### Problem details
Below are some records. Write out exactly their lines from the one with "How do I perform: Enable" through the one with "Screen dimensions: 800x330", and leave the pictures behind.

**** The data ****

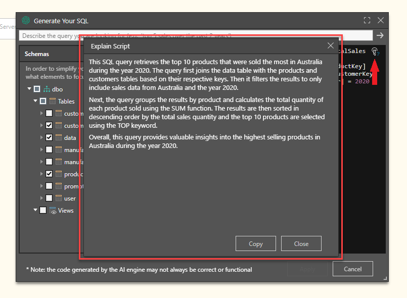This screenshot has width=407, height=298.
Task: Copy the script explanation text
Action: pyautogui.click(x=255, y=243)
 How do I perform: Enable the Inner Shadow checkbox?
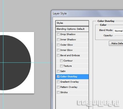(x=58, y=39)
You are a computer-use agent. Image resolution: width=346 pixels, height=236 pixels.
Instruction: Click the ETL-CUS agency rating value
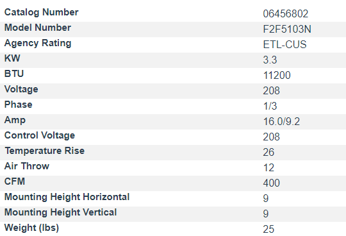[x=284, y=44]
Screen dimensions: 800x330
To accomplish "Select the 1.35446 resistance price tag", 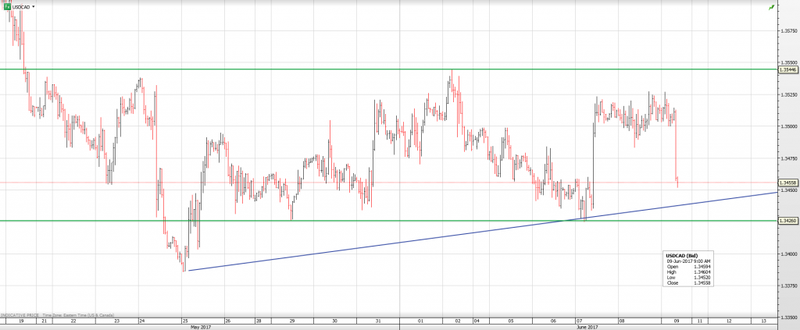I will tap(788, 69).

****

### Finished task
 How do I perform: Enable the Inner Shadow checkbox?
(x=58, y=39)
You are a computer-use agent. Image resolution: width=346 pixels, height=236 pixels.
Instruction: Click the ETL-CUS agency rating value
[x=284, y=44]
Screen dimensions: 800x330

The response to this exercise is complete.